## Task description
Please copy out the items word for word, starting with the line that contains "Pause the Ubuntu virtual machine" and going on through the line that contains "Looking at the screenshot, I should pos(1560,529).".

## Entries
<<<<

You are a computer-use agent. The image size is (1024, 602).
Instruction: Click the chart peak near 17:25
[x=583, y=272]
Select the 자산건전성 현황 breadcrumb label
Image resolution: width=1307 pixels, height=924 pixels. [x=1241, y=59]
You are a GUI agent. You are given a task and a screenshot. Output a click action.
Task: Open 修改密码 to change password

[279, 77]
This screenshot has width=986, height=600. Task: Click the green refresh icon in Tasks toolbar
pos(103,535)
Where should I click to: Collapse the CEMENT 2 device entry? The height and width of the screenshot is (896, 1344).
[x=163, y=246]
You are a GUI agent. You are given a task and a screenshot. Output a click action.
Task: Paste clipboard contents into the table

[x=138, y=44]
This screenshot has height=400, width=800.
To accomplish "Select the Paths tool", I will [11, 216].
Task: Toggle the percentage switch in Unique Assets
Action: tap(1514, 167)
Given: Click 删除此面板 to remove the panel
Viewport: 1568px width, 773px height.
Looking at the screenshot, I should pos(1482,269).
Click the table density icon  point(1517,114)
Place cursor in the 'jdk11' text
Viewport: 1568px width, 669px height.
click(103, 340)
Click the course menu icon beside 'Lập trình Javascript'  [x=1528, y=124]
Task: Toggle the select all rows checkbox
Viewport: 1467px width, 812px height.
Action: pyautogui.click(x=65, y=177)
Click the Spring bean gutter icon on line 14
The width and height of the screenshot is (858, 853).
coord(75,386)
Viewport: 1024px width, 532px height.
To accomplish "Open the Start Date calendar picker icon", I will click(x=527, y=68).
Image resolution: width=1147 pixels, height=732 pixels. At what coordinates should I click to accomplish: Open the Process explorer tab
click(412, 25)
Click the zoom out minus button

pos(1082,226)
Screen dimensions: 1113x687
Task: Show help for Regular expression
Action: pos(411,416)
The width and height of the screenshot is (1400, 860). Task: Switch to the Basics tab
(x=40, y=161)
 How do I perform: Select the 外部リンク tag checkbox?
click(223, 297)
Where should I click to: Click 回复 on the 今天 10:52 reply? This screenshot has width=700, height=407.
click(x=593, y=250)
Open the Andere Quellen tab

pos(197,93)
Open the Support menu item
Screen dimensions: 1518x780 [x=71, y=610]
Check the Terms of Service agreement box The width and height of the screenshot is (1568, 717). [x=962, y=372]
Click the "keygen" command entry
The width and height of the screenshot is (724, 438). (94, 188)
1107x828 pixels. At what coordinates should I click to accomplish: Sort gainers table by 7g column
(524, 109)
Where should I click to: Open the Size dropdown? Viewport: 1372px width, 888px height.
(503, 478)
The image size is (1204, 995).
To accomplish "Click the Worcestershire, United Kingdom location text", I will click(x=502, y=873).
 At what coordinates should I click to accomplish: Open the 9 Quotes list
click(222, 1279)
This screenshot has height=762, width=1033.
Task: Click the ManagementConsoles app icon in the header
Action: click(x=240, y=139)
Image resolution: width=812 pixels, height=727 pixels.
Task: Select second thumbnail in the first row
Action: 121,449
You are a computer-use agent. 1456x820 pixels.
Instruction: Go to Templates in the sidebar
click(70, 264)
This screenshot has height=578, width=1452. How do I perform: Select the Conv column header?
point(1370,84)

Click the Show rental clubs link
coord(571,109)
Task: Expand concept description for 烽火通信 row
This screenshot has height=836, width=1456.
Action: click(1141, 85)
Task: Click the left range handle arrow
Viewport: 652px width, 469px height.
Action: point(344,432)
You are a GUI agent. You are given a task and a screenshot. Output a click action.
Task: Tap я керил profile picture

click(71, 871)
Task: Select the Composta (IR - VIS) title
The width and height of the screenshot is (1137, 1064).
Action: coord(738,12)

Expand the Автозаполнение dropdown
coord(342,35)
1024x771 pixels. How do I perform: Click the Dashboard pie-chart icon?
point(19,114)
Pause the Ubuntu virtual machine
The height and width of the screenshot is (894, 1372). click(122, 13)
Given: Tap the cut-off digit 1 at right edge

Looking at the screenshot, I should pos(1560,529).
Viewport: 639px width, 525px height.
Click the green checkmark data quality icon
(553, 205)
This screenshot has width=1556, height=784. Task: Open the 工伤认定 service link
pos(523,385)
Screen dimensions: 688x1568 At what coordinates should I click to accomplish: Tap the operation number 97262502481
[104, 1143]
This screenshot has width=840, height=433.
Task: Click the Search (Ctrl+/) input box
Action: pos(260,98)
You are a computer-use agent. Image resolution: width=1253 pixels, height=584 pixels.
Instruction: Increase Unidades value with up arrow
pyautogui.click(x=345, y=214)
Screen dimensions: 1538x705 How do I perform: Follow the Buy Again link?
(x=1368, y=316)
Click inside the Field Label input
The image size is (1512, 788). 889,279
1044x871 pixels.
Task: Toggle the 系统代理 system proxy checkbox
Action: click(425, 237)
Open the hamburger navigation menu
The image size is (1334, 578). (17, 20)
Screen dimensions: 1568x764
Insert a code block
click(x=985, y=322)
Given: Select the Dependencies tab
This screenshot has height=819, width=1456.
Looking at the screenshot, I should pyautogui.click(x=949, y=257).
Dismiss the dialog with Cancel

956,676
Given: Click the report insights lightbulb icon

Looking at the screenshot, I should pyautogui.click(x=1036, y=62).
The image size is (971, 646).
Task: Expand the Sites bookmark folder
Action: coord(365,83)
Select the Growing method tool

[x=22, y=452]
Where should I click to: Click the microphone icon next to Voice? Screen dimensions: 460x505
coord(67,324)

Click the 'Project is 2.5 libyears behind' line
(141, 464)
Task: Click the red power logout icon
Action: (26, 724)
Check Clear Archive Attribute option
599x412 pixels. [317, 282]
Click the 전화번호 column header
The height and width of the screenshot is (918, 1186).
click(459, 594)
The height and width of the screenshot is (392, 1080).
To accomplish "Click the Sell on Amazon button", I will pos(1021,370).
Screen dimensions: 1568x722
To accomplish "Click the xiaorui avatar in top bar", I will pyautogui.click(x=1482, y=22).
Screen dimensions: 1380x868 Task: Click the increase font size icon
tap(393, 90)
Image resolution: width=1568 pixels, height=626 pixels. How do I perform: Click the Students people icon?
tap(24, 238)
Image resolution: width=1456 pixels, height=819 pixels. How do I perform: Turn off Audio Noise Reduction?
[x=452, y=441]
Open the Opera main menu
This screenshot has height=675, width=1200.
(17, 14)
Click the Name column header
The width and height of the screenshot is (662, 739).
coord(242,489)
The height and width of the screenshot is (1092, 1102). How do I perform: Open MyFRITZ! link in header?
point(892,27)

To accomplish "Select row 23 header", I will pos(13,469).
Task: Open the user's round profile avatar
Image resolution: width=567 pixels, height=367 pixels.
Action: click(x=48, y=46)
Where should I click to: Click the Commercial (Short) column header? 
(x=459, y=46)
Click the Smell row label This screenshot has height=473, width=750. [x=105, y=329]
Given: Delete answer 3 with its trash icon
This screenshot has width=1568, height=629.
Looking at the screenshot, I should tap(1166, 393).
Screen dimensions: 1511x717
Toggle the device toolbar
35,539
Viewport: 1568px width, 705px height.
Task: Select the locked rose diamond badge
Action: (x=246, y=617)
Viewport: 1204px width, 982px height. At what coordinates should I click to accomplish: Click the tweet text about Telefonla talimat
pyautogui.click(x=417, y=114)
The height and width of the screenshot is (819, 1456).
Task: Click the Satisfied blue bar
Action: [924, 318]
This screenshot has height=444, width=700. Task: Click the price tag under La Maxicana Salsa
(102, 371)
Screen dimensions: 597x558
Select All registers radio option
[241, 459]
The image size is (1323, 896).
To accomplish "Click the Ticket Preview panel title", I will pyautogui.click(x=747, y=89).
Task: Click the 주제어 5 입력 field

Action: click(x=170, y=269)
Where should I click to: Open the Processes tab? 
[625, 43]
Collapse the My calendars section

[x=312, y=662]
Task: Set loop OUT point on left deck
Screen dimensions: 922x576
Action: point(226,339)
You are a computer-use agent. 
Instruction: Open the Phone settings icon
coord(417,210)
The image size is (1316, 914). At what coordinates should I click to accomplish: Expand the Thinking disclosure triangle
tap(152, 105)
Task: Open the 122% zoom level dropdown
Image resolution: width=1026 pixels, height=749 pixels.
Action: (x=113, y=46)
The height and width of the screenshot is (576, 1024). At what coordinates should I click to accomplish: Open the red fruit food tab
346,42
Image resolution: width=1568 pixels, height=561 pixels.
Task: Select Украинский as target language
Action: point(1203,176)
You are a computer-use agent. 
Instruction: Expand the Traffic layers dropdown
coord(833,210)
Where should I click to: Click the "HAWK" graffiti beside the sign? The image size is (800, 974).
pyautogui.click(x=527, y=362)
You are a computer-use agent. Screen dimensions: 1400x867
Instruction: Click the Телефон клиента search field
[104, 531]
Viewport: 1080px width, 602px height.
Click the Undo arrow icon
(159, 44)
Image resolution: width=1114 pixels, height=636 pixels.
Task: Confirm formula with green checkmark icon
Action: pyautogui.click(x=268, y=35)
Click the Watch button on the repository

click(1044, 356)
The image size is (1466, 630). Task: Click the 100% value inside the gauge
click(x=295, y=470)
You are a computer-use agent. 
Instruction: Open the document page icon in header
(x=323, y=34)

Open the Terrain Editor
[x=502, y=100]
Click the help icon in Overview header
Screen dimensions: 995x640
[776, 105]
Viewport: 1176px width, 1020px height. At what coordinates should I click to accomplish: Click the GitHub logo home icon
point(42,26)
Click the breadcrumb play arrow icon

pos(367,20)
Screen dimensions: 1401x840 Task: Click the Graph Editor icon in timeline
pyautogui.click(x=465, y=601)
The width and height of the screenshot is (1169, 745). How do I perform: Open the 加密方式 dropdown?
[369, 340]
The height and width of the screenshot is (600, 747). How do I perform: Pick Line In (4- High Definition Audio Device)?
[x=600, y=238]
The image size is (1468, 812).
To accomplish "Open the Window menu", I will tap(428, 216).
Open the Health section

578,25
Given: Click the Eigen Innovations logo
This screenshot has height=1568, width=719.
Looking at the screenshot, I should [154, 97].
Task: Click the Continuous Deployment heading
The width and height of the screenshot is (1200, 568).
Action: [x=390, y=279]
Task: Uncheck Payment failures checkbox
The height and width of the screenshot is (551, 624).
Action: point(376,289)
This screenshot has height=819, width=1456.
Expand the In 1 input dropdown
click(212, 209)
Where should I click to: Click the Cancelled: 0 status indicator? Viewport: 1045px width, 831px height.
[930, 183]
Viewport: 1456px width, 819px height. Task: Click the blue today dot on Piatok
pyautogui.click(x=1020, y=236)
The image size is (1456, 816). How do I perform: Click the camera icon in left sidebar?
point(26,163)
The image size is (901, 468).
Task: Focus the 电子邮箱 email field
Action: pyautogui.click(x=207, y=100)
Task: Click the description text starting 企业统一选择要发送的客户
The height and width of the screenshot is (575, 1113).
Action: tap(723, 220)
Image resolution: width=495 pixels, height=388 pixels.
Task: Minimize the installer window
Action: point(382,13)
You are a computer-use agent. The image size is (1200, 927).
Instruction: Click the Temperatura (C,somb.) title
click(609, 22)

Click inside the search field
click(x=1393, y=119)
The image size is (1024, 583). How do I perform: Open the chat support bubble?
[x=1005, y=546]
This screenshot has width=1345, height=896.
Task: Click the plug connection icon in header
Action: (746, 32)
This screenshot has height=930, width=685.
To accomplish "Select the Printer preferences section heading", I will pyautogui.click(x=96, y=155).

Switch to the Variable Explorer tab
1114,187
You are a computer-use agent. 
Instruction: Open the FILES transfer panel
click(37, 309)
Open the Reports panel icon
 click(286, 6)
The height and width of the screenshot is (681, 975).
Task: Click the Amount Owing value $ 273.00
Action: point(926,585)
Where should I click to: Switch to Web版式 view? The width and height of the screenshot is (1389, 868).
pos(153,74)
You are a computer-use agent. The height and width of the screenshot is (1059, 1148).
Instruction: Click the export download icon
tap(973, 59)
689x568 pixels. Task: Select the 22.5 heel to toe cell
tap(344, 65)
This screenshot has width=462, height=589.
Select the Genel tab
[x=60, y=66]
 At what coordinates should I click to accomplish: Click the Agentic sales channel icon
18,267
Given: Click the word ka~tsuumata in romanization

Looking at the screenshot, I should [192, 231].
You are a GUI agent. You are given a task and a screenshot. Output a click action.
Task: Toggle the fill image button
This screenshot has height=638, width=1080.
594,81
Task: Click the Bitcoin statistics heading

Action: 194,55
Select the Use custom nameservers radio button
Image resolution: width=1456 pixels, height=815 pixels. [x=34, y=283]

>>>>

## Task result
Pause the Ubuntu virtual machine
The height and width of the screenshot is (894, 1372). click(122, 13)
Given: Tap the cut-off digit 1 at right edge

Looking at the screenshot, I should pos(1560,529).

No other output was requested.